Start of Records shown

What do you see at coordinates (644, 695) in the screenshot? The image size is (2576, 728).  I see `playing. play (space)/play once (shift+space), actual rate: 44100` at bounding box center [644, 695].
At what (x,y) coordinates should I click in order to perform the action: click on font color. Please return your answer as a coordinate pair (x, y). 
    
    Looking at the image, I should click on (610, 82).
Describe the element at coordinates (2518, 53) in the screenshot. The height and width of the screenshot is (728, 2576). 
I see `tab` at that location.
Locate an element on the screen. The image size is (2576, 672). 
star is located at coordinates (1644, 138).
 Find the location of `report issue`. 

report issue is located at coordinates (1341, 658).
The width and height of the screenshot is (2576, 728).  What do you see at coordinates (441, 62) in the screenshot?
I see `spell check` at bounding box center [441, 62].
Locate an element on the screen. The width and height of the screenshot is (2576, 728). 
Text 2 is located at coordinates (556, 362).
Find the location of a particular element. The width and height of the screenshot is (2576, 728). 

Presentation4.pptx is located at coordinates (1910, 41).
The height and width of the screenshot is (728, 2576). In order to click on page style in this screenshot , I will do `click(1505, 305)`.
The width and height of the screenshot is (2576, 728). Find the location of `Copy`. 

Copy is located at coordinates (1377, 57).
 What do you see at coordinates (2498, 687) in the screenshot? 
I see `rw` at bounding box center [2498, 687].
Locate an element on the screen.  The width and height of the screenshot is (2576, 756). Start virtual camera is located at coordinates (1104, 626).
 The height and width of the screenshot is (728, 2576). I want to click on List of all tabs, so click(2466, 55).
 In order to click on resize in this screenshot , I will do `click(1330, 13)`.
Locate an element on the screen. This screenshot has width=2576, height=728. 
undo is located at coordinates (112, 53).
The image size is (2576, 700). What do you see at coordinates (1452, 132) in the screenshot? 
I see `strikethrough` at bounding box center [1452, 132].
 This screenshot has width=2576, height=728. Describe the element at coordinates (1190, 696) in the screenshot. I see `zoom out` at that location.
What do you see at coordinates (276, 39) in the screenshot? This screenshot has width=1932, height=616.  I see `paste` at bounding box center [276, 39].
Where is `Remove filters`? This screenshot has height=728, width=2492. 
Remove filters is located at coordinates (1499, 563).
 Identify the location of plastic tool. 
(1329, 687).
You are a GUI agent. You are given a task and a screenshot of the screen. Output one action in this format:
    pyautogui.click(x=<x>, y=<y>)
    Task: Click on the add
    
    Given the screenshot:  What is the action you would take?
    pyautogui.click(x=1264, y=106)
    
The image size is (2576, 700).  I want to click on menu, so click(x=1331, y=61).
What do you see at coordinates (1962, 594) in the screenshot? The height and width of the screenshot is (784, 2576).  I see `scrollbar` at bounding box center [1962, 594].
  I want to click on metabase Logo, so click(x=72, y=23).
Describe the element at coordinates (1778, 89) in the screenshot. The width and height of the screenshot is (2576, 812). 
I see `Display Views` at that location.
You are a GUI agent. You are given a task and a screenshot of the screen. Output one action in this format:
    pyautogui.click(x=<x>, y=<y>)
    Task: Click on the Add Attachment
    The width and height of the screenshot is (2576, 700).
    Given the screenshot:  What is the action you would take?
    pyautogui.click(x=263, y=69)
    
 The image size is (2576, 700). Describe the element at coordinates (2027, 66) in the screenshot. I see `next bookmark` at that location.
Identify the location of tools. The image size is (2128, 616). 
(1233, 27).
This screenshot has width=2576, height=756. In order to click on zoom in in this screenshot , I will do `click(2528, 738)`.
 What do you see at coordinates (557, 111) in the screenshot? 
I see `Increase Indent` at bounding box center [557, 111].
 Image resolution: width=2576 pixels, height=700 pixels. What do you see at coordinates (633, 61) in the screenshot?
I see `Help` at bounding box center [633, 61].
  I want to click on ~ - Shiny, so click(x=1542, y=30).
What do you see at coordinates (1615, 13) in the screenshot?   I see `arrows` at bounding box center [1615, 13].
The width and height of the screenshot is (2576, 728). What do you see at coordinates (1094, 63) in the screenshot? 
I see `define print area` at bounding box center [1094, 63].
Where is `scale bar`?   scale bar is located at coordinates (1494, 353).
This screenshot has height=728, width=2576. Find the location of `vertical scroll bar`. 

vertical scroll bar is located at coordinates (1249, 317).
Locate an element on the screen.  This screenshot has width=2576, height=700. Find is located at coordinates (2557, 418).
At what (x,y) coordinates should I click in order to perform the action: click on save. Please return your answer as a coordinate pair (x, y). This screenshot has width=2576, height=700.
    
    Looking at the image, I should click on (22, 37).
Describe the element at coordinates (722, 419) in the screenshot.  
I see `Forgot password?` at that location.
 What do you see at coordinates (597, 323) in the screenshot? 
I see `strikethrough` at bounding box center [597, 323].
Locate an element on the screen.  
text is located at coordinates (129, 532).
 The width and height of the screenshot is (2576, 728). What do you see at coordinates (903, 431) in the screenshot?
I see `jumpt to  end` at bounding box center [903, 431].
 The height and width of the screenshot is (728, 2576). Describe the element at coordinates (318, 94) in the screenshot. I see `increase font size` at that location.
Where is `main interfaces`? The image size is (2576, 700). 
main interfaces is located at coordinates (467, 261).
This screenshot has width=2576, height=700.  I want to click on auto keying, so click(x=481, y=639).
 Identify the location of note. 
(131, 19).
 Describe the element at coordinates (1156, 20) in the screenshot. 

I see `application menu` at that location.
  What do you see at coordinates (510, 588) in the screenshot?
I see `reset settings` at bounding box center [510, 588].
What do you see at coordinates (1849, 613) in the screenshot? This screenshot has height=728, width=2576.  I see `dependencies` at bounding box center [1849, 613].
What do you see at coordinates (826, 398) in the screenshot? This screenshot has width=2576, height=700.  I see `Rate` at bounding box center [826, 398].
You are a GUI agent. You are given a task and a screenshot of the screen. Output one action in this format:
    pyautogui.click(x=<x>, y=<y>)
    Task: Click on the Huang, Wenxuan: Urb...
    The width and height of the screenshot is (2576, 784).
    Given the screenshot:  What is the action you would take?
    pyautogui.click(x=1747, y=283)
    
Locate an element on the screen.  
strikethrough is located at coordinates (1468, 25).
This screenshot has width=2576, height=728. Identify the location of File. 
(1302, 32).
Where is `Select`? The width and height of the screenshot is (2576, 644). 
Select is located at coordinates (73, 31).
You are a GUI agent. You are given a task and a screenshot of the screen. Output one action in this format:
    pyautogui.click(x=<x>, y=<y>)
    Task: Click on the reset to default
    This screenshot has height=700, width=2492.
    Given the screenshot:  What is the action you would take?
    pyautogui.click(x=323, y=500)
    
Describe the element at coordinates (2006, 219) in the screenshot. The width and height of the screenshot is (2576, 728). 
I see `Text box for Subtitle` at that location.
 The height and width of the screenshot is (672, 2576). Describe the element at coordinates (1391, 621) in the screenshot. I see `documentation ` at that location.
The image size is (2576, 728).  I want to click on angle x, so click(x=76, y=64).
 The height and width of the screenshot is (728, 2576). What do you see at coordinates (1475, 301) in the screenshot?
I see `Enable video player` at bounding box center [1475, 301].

End of Records shown

Write out the rows again from the first one through the line containing "center [2498, 687].", replacing "Locate an element on the screen" with "Find an element on the screen" and keeping everything else the same.

What do you see at coordinates (644, 695) in the screenshot? The image size is (2576, 728).  I see `playing. play (space)/play once (shift+space), actual rate: 44100` at bounding box center [644, 695].
At what (x,y) coordinates should I click in order to perform the action: click on font color. Please return your answer as a coordinate pair (x, y). 
    
    Looking at the image, I should click on (610, 82).
Describe the element at coordinates (2518, 53) in the screenshot. The height and width of the screenshot is (728, 2576). 
I see `tab` at that location.
Find an element on the screen. The image size is (2576, 672). 
star is located at coordinates (1644, 138).
 Find the location of `report issue`. 

report issue is located at coordinates (1341, 658).
The width and height of the screenshot is (2576, 728).  What do you see at coordinates (441, 62) in the screenshot?
I see `spell check` at bounding box center [441, 62].
Find an element on the screen. The width and height of the screenshot is (2576, 728). 
Text 2 is located at coordinates (556, 362).
Find the location of a particular element. The width and height of the screenshot is (2576, 728). 

Presentation4.pptx is located at coordinates (1910, 41).
The height and width of the screenshot is (728, 2576). In order to click on page style in this screenshot , I will do `click(1505, 305)`.
The width and height of the screenshot is (2576, 728). Find the location of `Copy`. 

Copy is located at coordinates (1377, 57).
 What do you see at coordinates (2498, 687) in the screenshot? 
I see `rw` at bounding box center [2498, 687].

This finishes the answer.